What the task requires:
Copy the records below word for word. Stop after the line that contains "Task: Deselect Logstash".

Dataset excerpts
BEGIN
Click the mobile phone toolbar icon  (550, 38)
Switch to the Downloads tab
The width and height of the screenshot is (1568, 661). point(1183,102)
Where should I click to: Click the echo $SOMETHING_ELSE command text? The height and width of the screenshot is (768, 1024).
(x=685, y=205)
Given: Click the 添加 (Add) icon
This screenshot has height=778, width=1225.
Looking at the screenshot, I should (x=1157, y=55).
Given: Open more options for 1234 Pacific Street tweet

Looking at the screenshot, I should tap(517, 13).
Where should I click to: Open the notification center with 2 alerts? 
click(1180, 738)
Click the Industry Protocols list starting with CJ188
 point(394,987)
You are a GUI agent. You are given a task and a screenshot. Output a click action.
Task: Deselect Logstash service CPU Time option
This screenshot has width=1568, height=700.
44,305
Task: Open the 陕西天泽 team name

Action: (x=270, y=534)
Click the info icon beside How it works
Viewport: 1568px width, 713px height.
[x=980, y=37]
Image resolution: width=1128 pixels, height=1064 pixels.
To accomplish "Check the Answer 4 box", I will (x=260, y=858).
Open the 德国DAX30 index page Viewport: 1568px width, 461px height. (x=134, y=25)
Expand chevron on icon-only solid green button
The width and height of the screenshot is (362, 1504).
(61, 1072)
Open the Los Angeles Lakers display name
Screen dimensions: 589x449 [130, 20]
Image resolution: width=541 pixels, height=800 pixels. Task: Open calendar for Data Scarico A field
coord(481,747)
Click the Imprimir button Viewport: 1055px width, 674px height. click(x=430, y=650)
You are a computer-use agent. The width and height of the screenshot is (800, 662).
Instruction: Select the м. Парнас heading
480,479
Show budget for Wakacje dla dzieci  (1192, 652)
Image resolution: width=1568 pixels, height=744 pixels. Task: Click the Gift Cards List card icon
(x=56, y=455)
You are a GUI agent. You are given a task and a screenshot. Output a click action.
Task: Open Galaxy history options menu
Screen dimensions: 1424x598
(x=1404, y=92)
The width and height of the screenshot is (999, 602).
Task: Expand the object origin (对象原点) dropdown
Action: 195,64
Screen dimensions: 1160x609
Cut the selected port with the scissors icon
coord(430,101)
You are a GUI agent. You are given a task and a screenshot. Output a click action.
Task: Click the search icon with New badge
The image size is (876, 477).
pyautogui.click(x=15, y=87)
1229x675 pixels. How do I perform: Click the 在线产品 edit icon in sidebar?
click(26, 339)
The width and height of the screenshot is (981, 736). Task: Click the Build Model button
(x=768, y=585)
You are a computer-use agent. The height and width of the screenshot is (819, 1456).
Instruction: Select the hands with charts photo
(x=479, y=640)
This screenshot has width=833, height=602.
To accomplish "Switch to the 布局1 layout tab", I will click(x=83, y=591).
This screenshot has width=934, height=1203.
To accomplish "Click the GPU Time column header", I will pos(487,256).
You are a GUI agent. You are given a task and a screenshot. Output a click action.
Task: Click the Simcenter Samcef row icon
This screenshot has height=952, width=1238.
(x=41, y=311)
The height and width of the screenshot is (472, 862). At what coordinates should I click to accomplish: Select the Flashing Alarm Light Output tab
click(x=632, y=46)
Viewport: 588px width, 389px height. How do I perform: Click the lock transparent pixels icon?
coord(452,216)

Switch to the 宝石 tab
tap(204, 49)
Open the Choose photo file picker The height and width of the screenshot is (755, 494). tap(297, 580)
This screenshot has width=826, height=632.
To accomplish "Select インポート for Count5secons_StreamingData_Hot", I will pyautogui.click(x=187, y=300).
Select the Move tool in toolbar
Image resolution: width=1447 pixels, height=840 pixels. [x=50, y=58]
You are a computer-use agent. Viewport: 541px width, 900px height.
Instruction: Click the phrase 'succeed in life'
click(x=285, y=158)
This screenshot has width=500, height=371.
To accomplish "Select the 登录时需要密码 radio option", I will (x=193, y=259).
END
Response to the exercise:
Click the mobile phone toolbar icon  (550, 38)
Switch to the Downloads tab
The width and height of the screenshot is (1568, 661). point(1183,102)
Where should I click to: Click the echo $SOMETHING_ELSE command text? The height and width of the screenshot is (768, 1024).
(x=685, y=205)
Given: Click the 添加 (Add) icon
This screenshot has height=778, width=1225.
Looking at the screenshot, I should (x=1157, y=55).
Given: Open more options for 1234 Pacific Street tweet

Looking at the screenshot, I should tap(517, 13).
Where should I click to: Open the notification center with 2 alerts? 
click(1180, 738)
Click the Industry Protocols list starting with CJ188
 point(394,987)
You are a GUI agent. You are given a task and a screenshot. Output a click action.
Task: Deselect Logstash service CPU Time option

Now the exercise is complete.